Náufragos y sin flotador

La Voz

FERROL

Análisis | Los porqués del descalabro y las perspectivas de futuro Con casi 4.800 personas esperando en la cola del Inem, otra reconversión en ciernes, las grandes obras paradas y ni un metro de suelo industrial, el repunte se antoja lejano

30 nov 2004 . Actualizado a las 06:00 h.

Cuando en Astano dejaron de atar los perros con longanizas y a Bazán las cosas dejaron de irle tan divinamente, allá muriendo los setenta, Ferrol entró en una etapa tan recesiva como duradera, que, junto con otros factores secundarios, explica su séptimo puesto actual en el ránking de ciudades. Hoy, con casi 4.800 personas en la cola del paro, las grandes obras de Fomento bloqueadas, ni un metro cuadrado de suelo industrial disponible y otra reconversión en ciernes, el repunte demográfico, a corto plazo, se antoja utópico. La eterna crisis que todo lo explica, o casi todo Ferrol, que nació en el XVIII por y para el Estado, ha acabado siendo víctima de esa dependencia. Porque a la larga, llevado a la práctica, el famoso Real Decreto Ley 8/1983, de reconversión y reindustrialización, supuso la destrucción de 8.126 empleos en los astilleros. Otra gracia del Gobierno de González, el traslado de la Comandancia de la Flota a Rota, contribuyó a empeorar las cosas. A cambio, el paquete de fondos públicos compensatorios que recibió la ciudad (39,2 millones de euros) sirvió para crear sólo 300 puestos de trabajo. En estos momentos, lejos de asomar por fin la bonanza, soplan de nuevo aires de crisis en el naval, y soplan huracanados.

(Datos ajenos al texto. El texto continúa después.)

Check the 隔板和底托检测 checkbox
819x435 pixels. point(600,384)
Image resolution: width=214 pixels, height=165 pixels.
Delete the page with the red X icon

Debido a la inminente quiebra y posterior desmembramiento de Izar, aunque la factoría de Fene no llegue a cerrar, la plantilla sí se reducirá, más. Un buen ramillete de causas secundarias Relacionados con el problema ya enunciado, en la sangría demográfica subyacen otros seis motivos menores: el brutal desempleo (4.799 parados registrados), la incomunicación histórica -hasta el 15 de diciembre del 2003, Ferrol fue durante 11 largos años la única urbe atlántica sin conexión a la autopista-, el elevado precio de la vivienda (938 euros por metro cuadrado, hace 12 meses), la clásica metropolización -Narón ha absorbido 6.000 de los 14.000 habitantes perdidos-, una ínfima permeabilidad (0,8% de población inmigrante, frente a los 4,6 puntos porcentuales de la media nacional) y la incapacidad del empresariado para volar solo, sin subvención. Los manás que no acaban de caer del cielo Un suma de proyectos fuerza en curso podrían invertir el panorama, pero no acaban de arrancar: el puerto exterior carecerá de accesos hasta el 2008, la regasificadora acumula un considerable retraso, las importaciones masivas de carbón peligran ahora por Kioto y los polígonos empresariales de Leixa y Brión van aún para largo.